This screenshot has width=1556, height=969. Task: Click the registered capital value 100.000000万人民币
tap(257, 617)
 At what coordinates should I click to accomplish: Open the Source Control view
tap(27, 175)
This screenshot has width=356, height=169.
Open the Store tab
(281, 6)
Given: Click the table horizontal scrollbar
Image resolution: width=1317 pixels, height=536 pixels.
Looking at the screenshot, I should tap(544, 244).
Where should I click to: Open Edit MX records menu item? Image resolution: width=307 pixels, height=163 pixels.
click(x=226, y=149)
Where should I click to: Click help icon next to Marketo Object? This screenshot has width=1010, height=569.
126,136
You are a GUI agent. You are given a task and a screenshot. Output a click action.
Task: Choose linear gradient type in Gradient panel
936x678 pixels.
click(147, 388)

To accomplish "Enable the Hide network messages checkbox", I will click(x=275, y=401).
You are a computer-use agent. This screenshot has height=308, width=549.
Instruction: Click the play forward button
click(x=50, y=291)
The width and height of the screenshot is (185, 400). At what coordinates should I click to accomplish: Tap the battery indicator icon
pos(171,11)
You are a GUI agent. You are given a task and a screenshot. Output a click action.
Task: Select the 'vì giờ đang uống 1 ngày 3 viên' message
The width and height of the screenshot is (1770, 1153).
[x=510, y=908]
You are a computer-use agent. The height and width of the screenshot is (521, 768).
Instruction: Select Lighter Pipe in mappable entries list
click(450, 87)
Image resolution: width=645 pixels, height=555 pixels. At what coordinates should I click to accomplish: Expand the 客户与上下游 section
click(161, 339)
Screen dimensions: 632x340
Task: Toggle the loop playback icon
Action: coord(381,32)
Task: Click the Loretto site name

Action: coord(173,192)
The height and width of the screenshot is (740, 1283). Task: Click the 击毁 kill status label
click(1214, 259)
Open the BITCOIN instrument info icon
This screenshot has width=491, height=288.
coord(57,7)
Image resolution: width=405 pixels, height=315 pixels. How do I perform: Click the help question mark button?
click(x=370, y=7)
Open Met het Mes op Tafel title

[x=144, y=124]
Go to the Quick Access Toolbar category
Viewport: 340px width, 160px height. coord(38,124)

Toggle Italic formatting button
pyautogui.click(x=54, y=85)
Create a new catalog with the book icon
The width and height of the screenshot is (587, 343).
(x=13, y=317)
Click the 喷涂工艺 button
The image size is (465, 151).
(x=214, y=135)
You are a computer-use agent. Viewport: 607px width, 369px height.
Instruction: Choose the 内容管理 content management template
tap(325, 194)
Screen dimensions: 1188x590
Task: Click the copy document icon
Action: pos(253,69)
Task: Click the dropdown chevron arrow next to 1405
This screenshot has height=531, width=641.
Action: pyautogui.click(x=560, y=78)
● ● ● ●
### Exercise
Would you show every line in the data above that contains the string "agent"?

### Answer to this exercise
You are a GUI agent. You are given a task and a screenshot. Output a click action.
You are a computer-use agent. This screenshot has height=308, width=549.
You are a GUI agent. You are given a task and a screenshot. Output a click action.
You are a computer-use agent. The height and width of the screenshot is (521, 768).
You are a computer-use agent. Viewport: 607px width, 369px height.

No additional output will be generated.